About four years ago, the Shelter Technology, Engineering and Fabrication Directorate of the NSRDEC was the first to assist.
STEFD was contacted by Marybeth O'Sullivan, a Navy Veteran and the outreach advisor for the Veterans Upward Bound program at the University of Massachusetts Boston, said Dan Feeley, equipment specialist. Originally Doug Melvin, also an equipment specialist in STEFD, was the point of contact and worked out an agreement where they would supply the labor and we would provide the tents, continued Feeley, who has since taken on the role as POC. There are a number of Navy Seabees who are assigned to the event and they have the experience to set up the equipment. "This year we loaned them two tents," he said, "a GP medium and a GP large."
Three years ago, the STEFD also put O'Sullivan in touch with the Combat Feeding Directorate and they have been loaning equipment as well.
"This year we provided a MKT [Mobile Kitchen Trailer] along with all the necessary accessories to prepare meals," said Louis Jamieson, equipment specialist, CFD. "Previously they were using barrels or home barbeque grills," he continued. "Not only was that not efficient, but it wasn't safe either."
Several of the Seabees had previously been certified at Natick in the safe use of the MKT and the MKT was used to provide three complete meals to the Veterans over the two-day period.
O'Sullivan said, "We served over 550 homeless Veterans living within the greater Boston area. Due to the availability of the MKT, the meals that were provided for our Veterans were nutritious, and the weekend's mission was completed with the greatest efficiency! Breakfast, lunch and dinner were served on time and with no difficulties."
Feeley said the annual arrangement works out well. They get the equipment they need to run the event and we get to help out Veterans, he said.
A note from O'Sullivan expresses her gratitude, "Many thanks for the support you and your team at NSRDEC provided for Massachusetts Stand Down.

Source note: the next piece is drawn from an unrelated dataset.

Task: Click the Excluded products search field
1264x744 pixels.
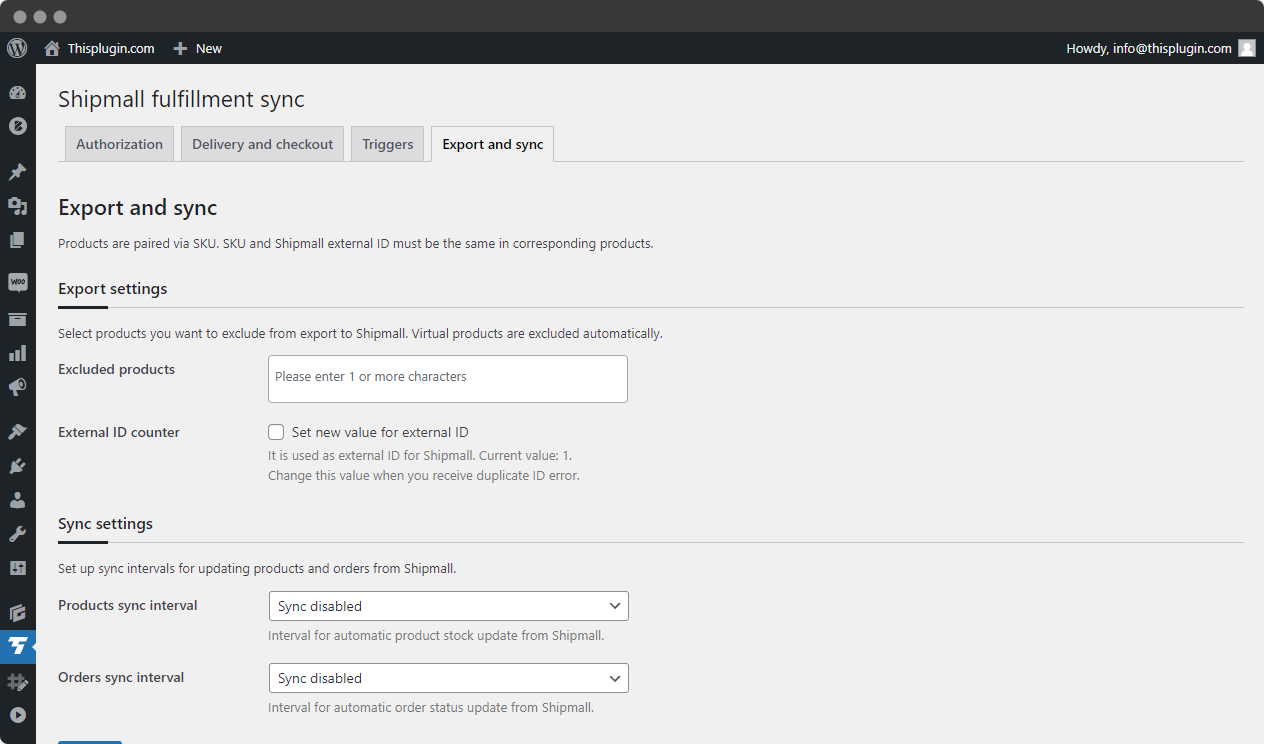Action: pos(447,378)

Once again, I thank you for supporting our efforts in assisting Veterans who have fallen on difficult times. I look forward to our continued relationship as we continue to fight our current war on homelessness."

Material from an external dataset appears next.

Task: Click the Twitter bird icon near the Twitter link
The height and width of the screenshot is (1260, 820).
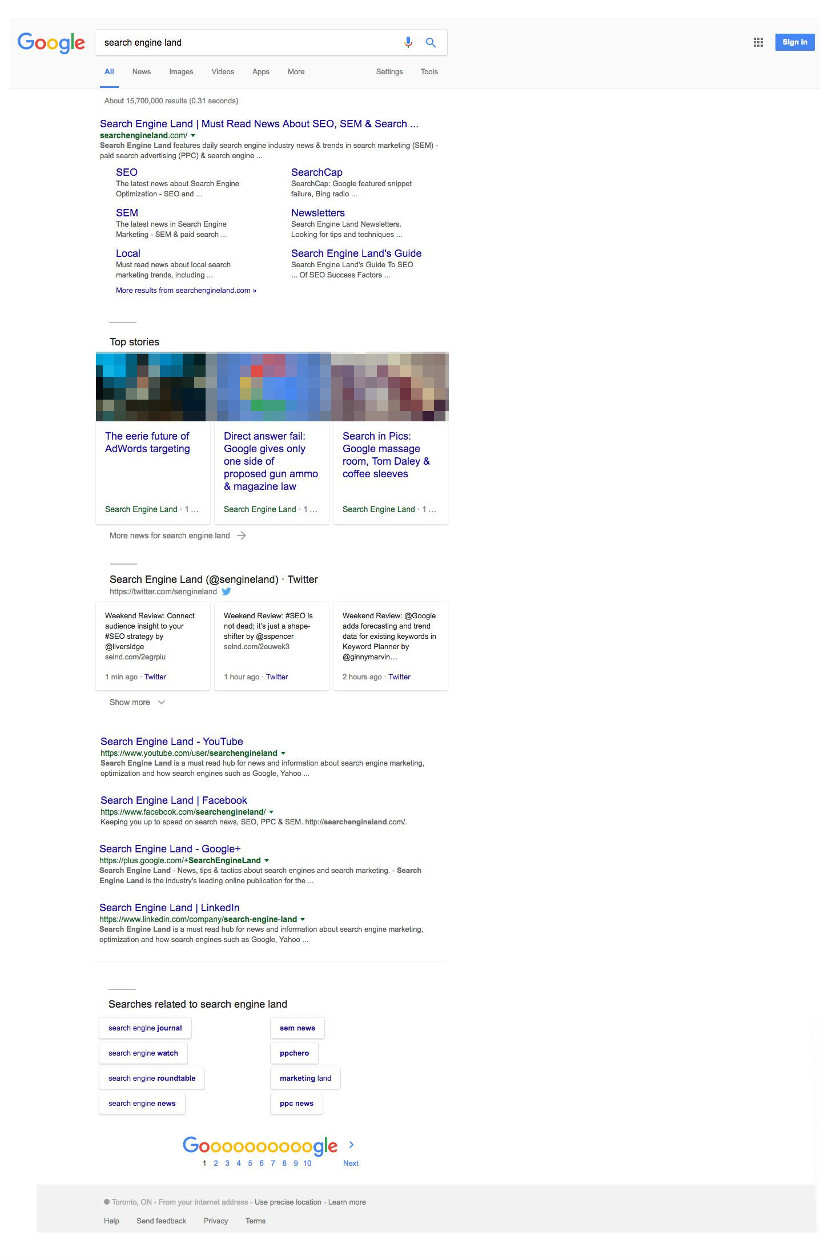Action: point(226,591)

Anthony Celluci, engineering aid, CFD, said, "It was an honor for the CFD team to assist in providing a positive service for our homeless Veterans who have served this country proudly, and CFD will continue to support this important cause."

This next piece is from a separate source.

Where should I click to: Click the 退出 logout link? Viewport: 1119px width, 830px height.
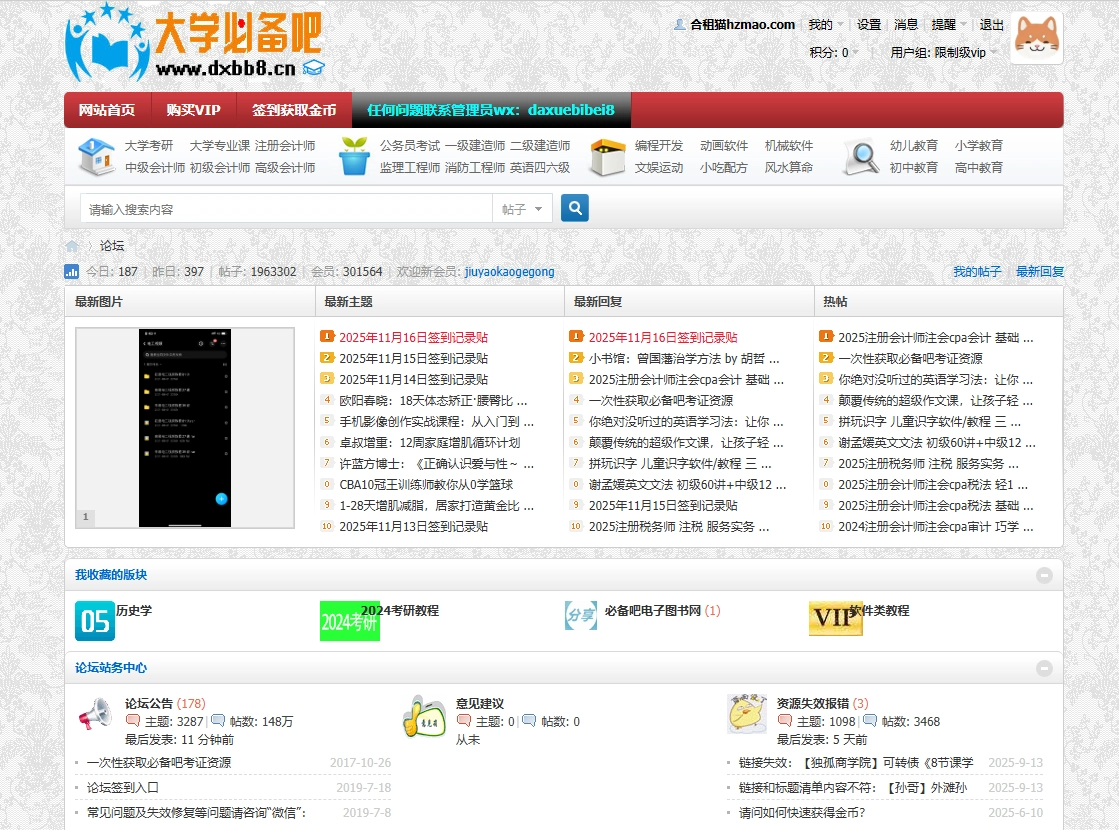[991, 25]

According to the Department of Veterans Affairs' website, Stand Downs are one part of the Department of Veterans Affairs' efforts to provide services to homeless Veterans. They are typically one to three day events providing services to homeless Veterans such as food, shelter, clothing, health screenings, benefits counseling and referrals to a variety of other necessary services, such as housing, employment and substance abuse treatment. Stand Downs are collaborative events, coordinated between local VAs, other government agencies, and community agencies who serve the homeless.